Assignment: Show every line in the records below that contains the word "will".

'''

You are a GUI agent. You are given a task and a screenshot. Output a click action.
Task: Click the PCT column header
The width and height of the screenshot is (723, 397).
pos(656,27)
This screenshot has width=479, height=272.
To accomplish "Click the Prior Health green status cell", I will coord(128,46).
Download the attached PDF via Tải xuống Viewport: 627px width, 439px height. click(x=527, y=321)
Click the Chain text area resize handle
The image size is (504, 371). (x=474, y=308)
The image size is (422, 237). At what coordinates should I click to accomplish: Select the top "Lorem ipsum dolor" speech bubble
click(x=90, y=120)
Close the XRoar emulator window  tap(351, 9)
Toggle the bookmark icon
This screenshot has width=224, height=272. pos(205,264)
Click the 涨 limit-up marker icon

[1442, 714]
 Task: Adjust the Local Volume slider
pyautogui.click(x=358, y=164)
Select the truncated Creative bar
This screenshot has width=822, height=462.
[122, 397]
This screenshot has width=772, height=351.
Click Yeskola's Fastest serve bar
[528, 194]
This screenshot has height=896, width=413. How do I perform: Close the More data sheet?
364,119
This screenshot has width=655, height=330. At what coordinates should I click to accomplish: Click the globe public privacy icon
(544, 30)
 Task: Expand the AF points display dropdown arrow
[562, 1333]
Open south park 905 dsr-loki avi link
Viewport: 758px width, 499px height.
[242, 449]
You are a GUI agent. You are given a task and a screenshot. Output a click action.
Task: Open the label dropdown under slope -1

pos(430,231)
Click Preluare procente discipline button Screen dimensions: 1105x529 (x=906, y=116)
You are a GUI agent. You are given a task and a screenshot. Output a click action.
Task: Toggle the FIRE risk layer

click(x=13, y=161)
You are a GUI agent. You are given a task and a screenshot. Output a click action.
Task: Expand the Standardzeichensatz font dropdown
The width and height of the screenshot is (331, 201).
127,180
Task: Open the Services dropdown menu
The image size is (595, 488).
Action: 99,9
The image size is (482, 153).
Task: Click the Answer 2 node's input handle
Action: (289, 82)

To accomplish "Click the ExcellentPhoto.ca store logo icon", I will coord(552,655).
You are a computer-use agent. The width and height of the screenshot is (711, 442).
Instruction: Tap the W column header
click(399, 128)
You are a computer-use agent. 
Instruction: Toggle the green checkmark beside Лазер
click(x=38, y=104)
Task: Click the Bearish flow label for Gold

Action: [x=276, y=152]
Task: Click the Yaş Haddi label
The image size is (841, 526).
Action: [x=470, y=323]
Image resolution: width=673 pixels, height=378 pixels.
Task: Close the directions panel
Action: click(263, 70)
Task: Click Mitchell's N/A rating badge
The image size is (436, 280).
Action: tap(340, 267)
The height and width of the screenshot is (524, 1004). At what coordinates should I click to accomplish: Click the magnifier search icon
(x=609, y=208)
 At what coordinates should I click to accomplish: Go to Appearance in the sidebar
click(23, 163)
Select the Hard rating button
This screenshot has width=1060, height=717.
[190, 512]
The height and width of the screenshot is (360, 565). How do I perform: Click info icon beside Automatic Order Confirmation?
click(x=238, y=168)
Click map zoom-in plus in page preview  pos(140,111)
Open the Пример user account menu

'''

Written reply:
To accomplish "Click the Prior Health green status cell", I will coord(128,46).
To accomplish "Click the ExcellentPhoto.ca store logo icon", I will coord(552,655).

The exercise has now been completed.